The wind comes next. It slams down the chimney, upthrough the ducts, battering the library doors until they boom in their frames. Books leap from the shelves, their pages ripped into confetti and flung into the cyclone of heat. I see the folio lift itself from where I left it on the rug, spin once, and explode—manuscript, notes, old photographs spinning around my head in a cloud of ancestry and warning.

Lane is on his feet in an instant, charging for me. “Nora!” he roars, but the wind knocks him sideways. He hits the edge of the reading table, cracks it clean in two, and rolls to his knees, head down, bracing against the blast.

Larkin is pinned to the bookcase, hands gripping the ladder rail so tightly his knuckles go bloodless. He tries to shout, but the words are sheared away by the gale. He looks at me, eyes wide, and I see in his face the certainty that he is witnessing something final.

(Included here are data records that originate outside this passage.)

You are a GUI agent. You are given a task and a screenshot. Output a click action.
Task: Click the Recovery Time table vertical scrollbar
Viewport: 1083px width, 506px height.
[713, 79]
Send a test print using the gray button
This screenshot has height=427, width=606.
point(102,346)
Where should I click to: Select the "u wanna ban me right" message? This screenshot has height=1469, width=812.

The temperature plummets. Frost spiderwebs across the window glass. The sweat on my skin beads and freezes, but I do not feel cold. The air is electric, charged with a promise and a threat. My hair lifts from my scalp, fanned out and wild, every strand a live wire. My knees dig into the hearthrug, but I cannot rise; I am rooted, held by a gravity that belongs to the house.

Then, the rain. It begins with a single drop, fat and heavy, landing on the bridge of my nose. Then another, on my eyelid. And then it pours—an impossible deluge, not from the roof but from nowhere.

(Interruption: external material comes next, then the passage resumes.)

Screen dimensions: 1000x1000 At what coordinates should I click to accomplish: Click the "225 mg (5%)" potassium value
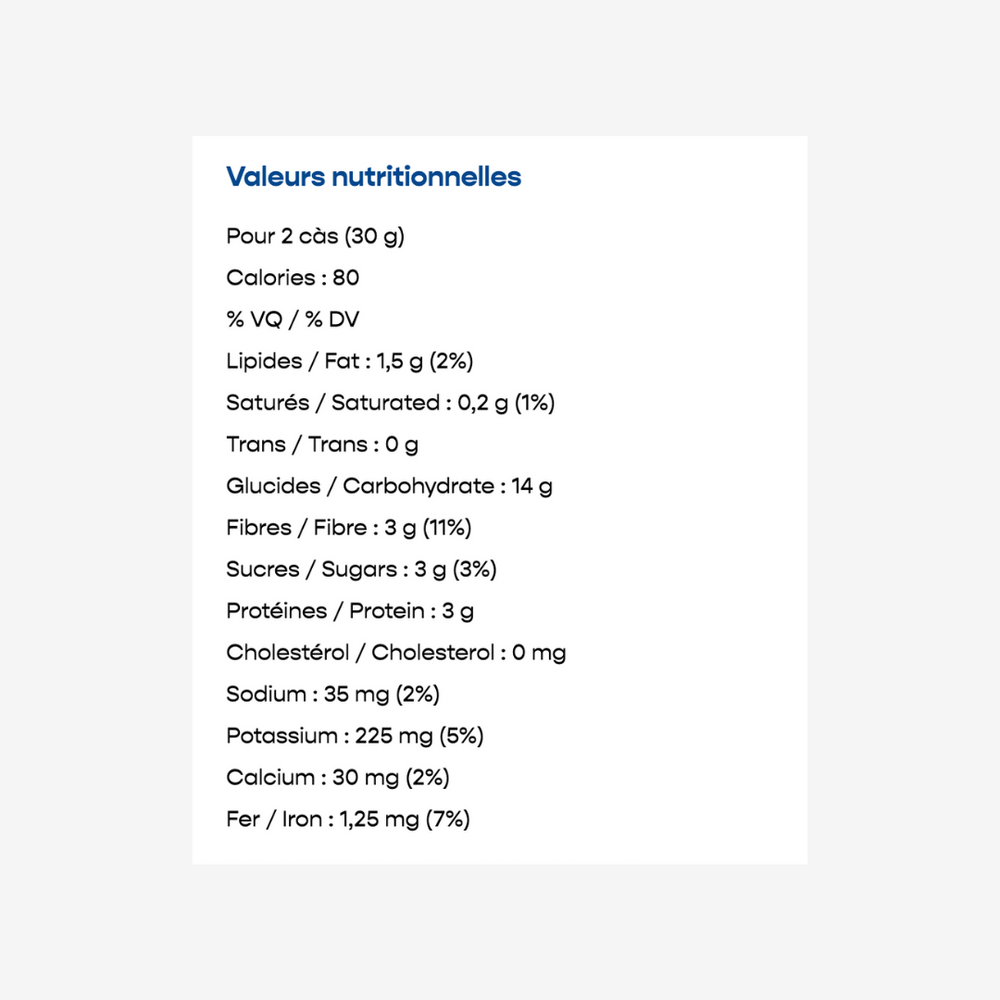[419, 736]
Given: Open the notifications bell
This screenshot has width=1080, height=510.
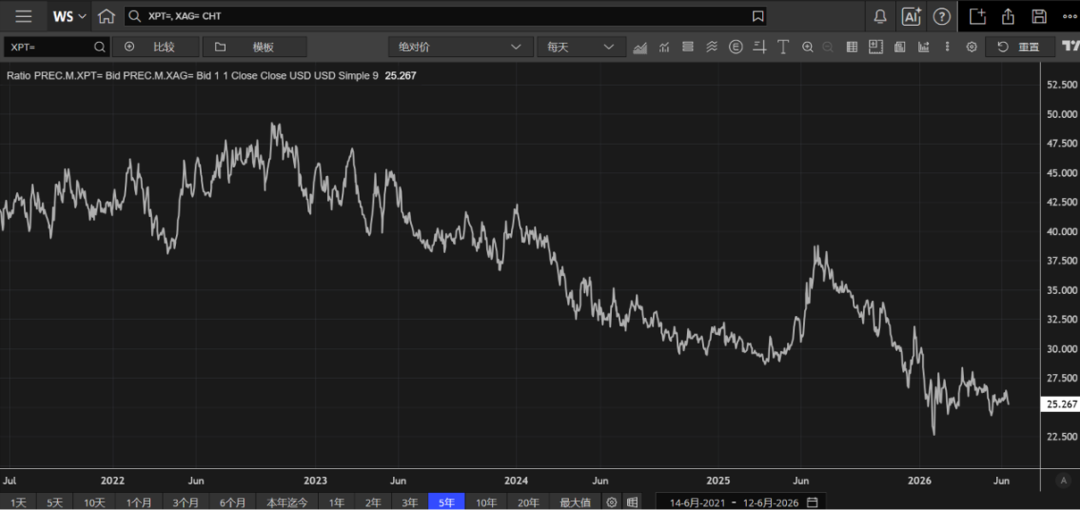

Water hammers the rug, the books, the men. Steam erupts from the fire as the drops strike it, sending up hissing clouds that smell of burning ink and scorched wood. I am soaked in an instant, dress clinging to my body, the weight of it trying to drag me down.

I sense, rather than see, Lane make another attempt. He staggers forward, arms out, but something stops him—something invisible and absolute. He slams into it, his palms pressed flat against the air a foot from my shoulder. He shouts my name, a raw and helpless sound, and I want nothing more than to turn, to reassure him, to say this is what I meant to do. But I cannot move. My hands are welded to the page, which still burns in the fire, refusing to be reduced to ash.

The roar of the wind grows higher, sharper, then resolves into a voice. Not a human voice, but an aggregate of every whisper, every confession, every secret ever kept within these walls. It is a litany, a chant, and though I do not understand the words, I know the meaning:

Hold fast what is loved. Never let go. Never let go. Never let go.

The voice isinside me now, eating through my ribs, flooding my lungs. I am choking on it, drowning. I cough, and when I open my mouth, the wind pours out, mixing with the rain in a geyser of memory and loss. My skin burns, then numbs; my vision tunnels until the only thing I see is the white-hot center of the fire, the page melting in the crucible of the house’s fury.